GIVEN RECORDS

/---

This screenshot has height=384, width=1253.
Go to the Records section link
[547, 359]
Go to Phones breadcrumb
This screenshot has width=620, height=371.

\---
/---

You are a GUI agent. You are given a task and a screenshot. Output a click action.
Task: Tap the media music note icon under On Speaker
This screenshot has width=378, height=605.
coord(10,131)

\---
/---

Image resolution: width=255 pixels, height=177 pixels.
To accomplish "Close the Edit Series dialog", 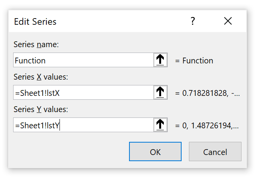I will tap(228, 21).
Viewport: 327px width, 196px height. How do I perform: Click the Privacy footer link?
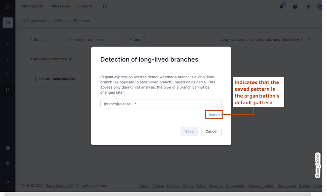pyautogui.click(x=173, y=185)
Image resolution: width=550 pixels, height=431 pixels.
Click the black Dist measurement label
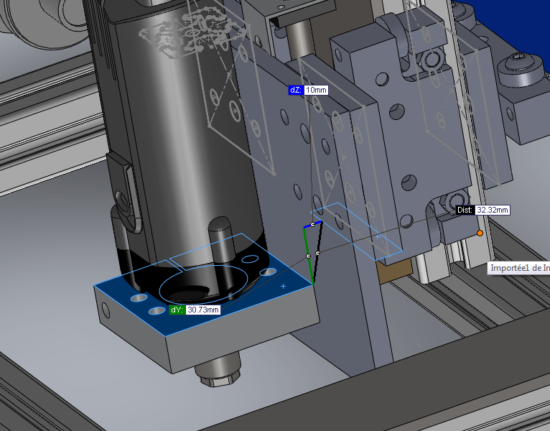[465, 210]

\---

YOUR OBJECTIVE
Supply only the count of lines above holding "resolution".

TASK SOLUTION
2